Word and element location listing

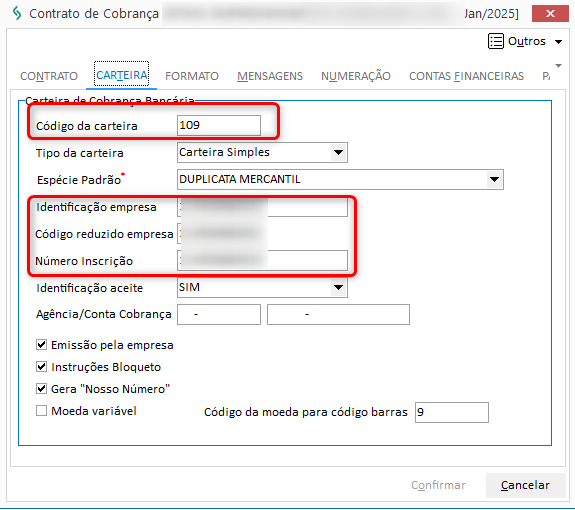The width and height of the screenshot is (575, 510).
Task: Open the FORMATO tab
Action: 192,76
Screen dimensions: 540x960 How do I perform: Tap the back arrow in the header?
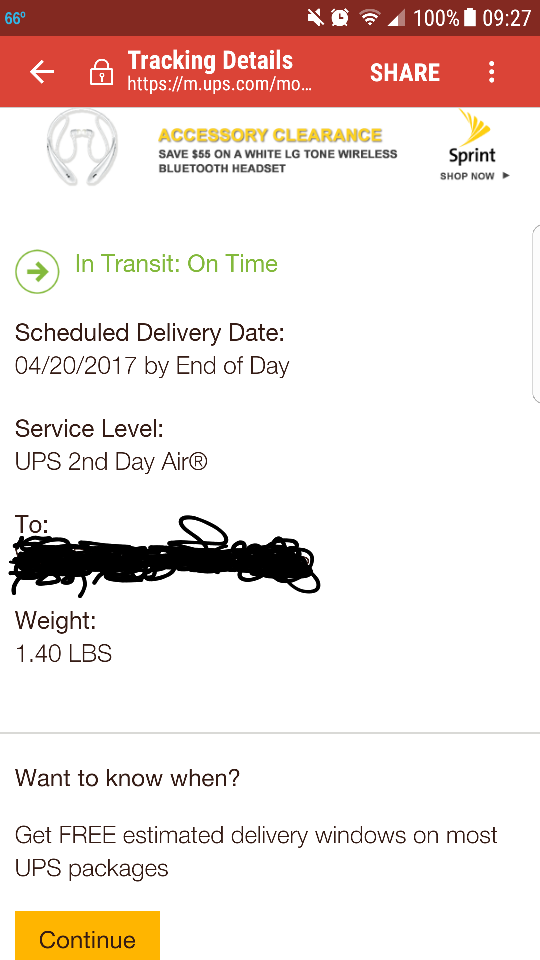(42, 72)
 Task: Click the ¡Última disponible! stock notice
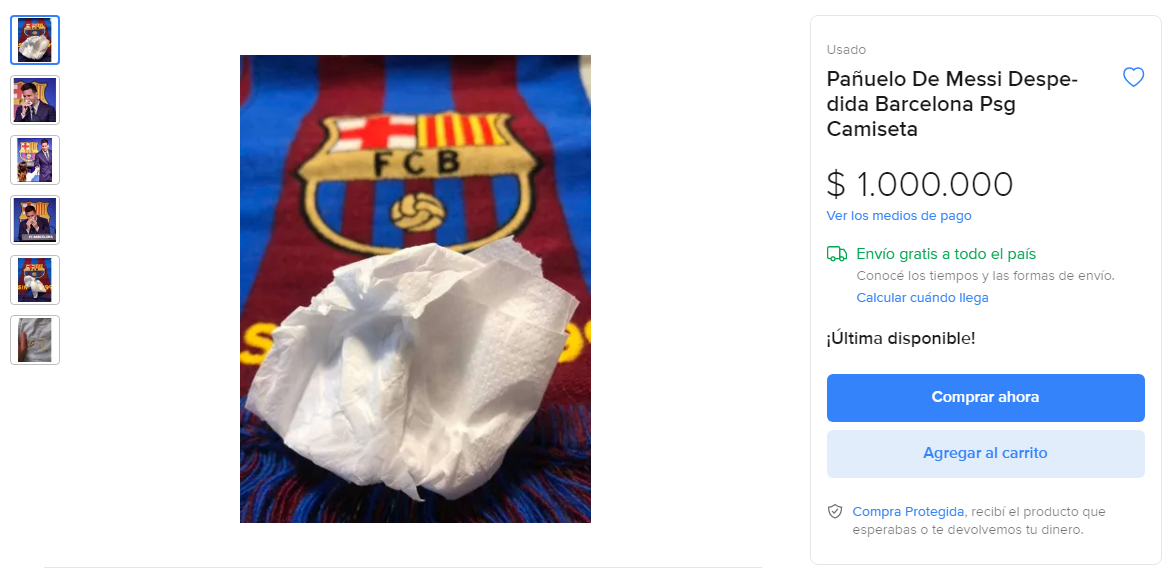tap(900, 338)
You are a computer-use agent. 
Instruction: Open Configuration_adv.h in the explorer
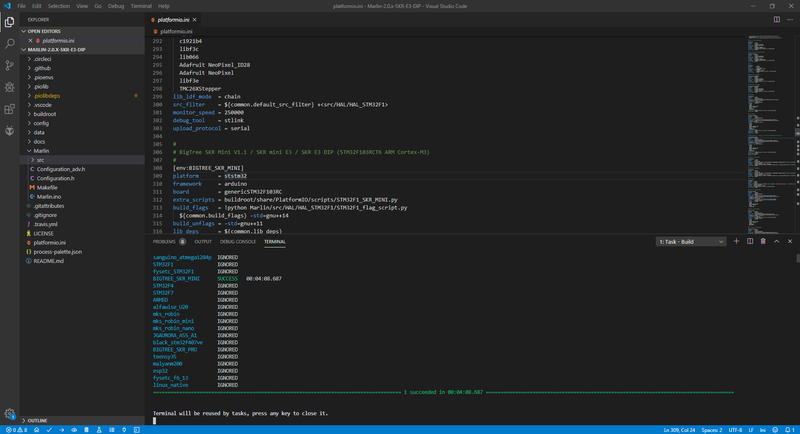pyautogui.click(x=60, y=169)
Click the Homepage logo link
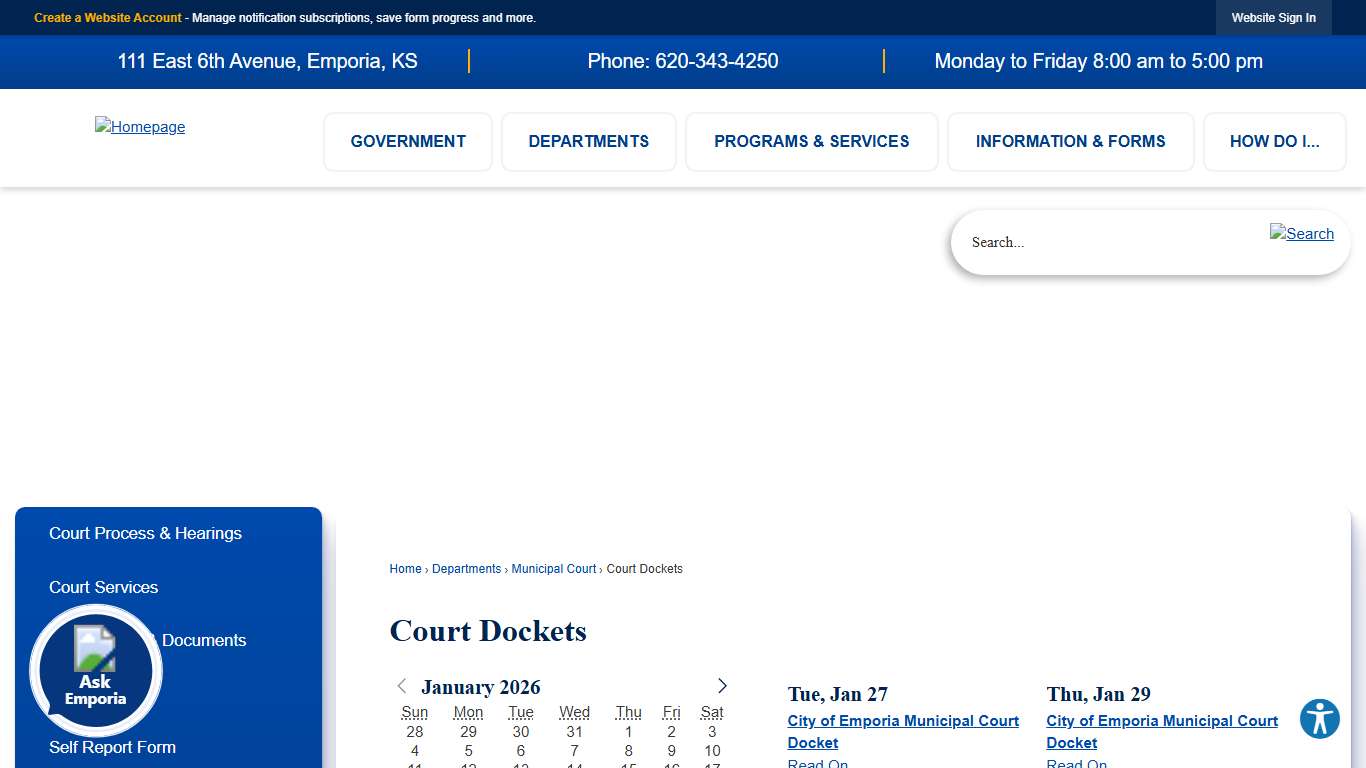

> [Task directions] Can you arrange every line of the listing above as a Markdown table with the columns "Row" and "Line," skipping blank lines and leaving out the pictures?

> [Answer for the task]
| Row | Line |
|---|---|
| 1 | The width and height of the screenshot is (575, 510). |
| 2 | Task: Open the FORMATO tab |
| 3 | Action: 192,76 |
| 4 | Screen dimensions: 540x960 How do I perform: Tap the back arrow in the header? |
| 5 | (42, 72) |
| 6 |  Task: Click the ¡Última disponible! stock notice |
| 7 | tap(900, 338) |
| 8 | You are a computer-use agent.  |
| 9 | Instruction: Open Configuration_adv.h in the explorer |
| 10 | pyautogui.click(x=60, y=169) |
| 11 | Click the Homepage logo link |